Fig.3 Effect of NaCN on MDA content（B）and TSOD activity（A）in hippocampal tissue of hypoxic mice.See Tab.1 for the mouse treatment.A：statistical analysis of total superoxide dismutase（T-SOD）activity in the hippocampus of hypoxia and NaCN poisoning combined hypoxia mice.B：statistical analysis of malondialdehyde（MDA）content in the hippocampus of hypoxia and NaCN poisoning combined hypoxia mice.±s，n=5.＊＊P＜0.01，compared with normal control group；##P＜0.01，compared with hypoxia 30 min group；ΔΔP＜0.01，compared with hypoxia 60 min group.

2.5 NaCN 對缺氧小鼠海馬組織病理結構和腦組織含水率的影響

HE 染色結果（圖4A）顯示，正常對照組小鼠海馬組織細胞排列層次分明，神經元結構完整；缺氧30 min 組小鼠海馬細胞排列稀疏、出現空泡化；缺氧60 min 組海馬神經元數目減少，細胞核固縮，顏色加深；NaCN 3.8 mg·kg-1組小鼠海馬組織神經元細胞數量減少；NaCN+缺氧30 min 組和NaCN+缺氧60 min 組海馬組織細胞排列稀疏紊亂，細胞腫脹，出現空泡化，神經元數目減少。

腦組織含水率檢測結果（圖4B）顯示，與正常對照組比較，缺氧30 min組和缺氧60 min組小鼠腦組織含水率均無明顯改變；NaCN 3.8 mg·kg-1組、NaCN+缺氧組30 min和60 min小鼠腦組織含水率顯著增加（P＜0.01）。與缺氧30 min組比較，NaCN+缺氧30 min 組腦組織含水率顯著增加（P＜0.01）。與缺氧60 min 組比較，NaCN+缺氧60 min 組腦組織含水率顯著增加（P＜0.01）。

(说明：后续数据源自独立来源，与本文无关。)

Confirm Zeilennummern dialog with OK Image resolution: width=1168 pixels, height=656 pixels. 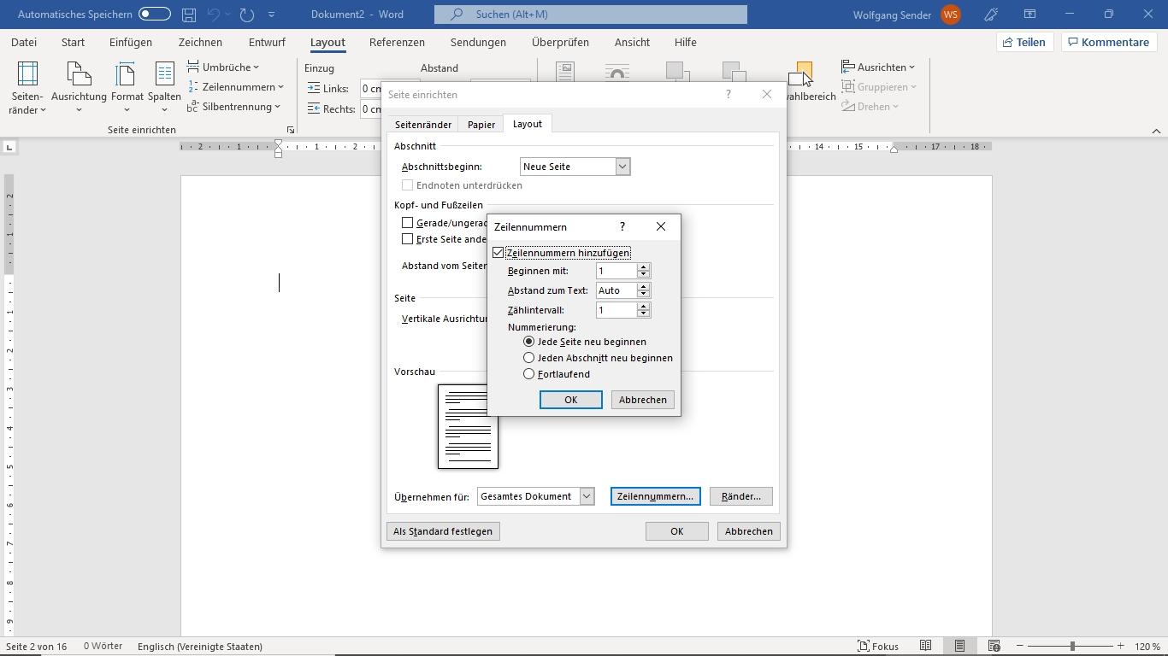(x=570, y=400)
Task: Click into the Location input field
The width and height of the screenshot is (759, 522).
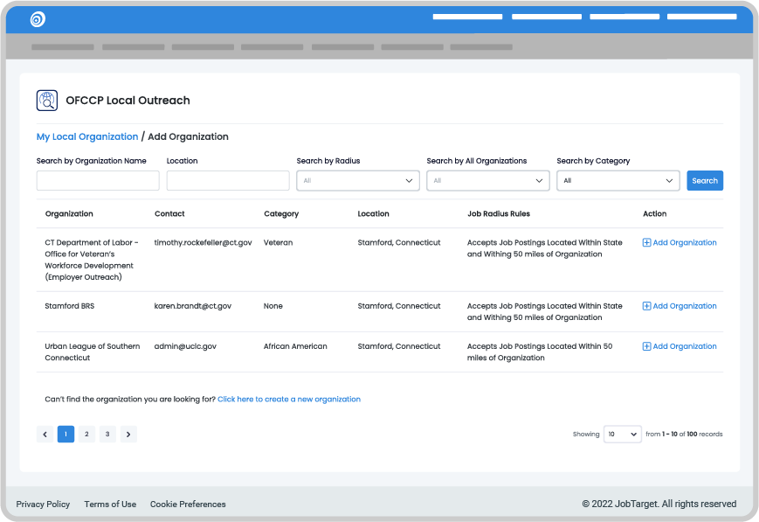Action: pos(228,181)
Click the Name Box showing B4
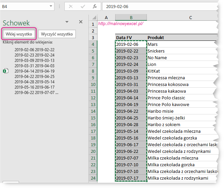 pos(23,6)
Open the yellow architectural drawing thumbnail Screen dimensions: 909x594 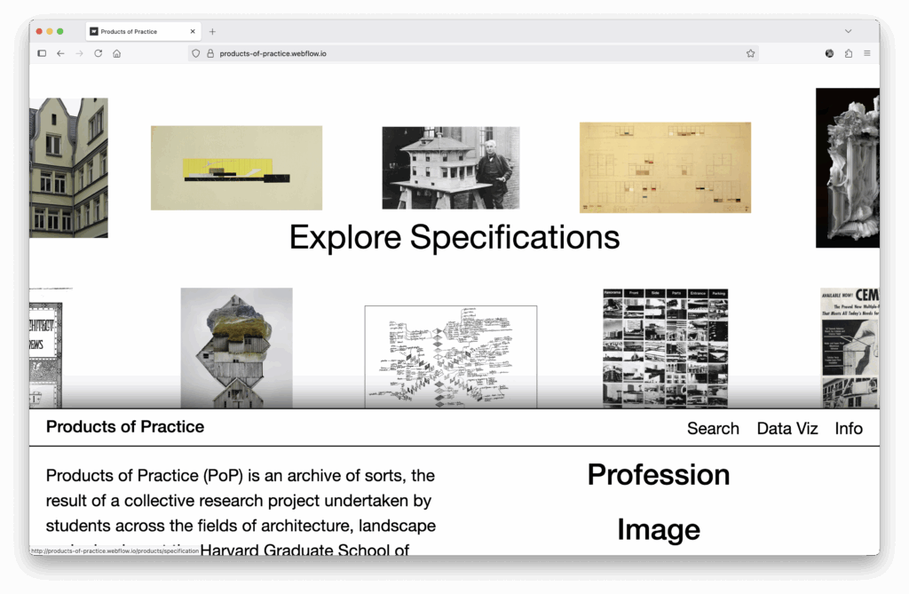coord(236,168)
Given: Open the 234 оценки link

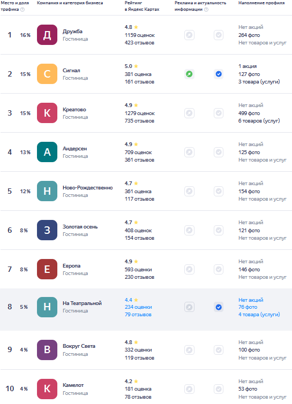Looking at the screenshot, I should [138, 307].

Fig.4 Effect of NaCN on pathological structure of hippocampus（A）and brain moisture content（B）in hypoxic mice.See Tab.1 for the mouse treatment.Moisture content（%）=（Wet mass-dry mass）/wet mass×100%.±s，n=4.＊＊P＜0.01，compared with normal control group；##P＜0.01，compared with hypoxia 30 min group；ΔΔP＜0.01，compared with hypoxia 60 min group.

2.6 NaCN對缺氧小鼠海馬細胞凋亡率的影響

TUNEL 染色結果（圖5）顯示，與正常對照組比較，各處理組細胞凋亡率均顯著增加（P＜0.01）；與缺氧30 min 組比較，NaCN+缺氧30 min 組細胞凋亡率顯著增加（P＜0.01）；與缺氧60 min 組比較，NaCN+缺氧60 min 組細胞凋亡率也顯著增加（P＜0.01）。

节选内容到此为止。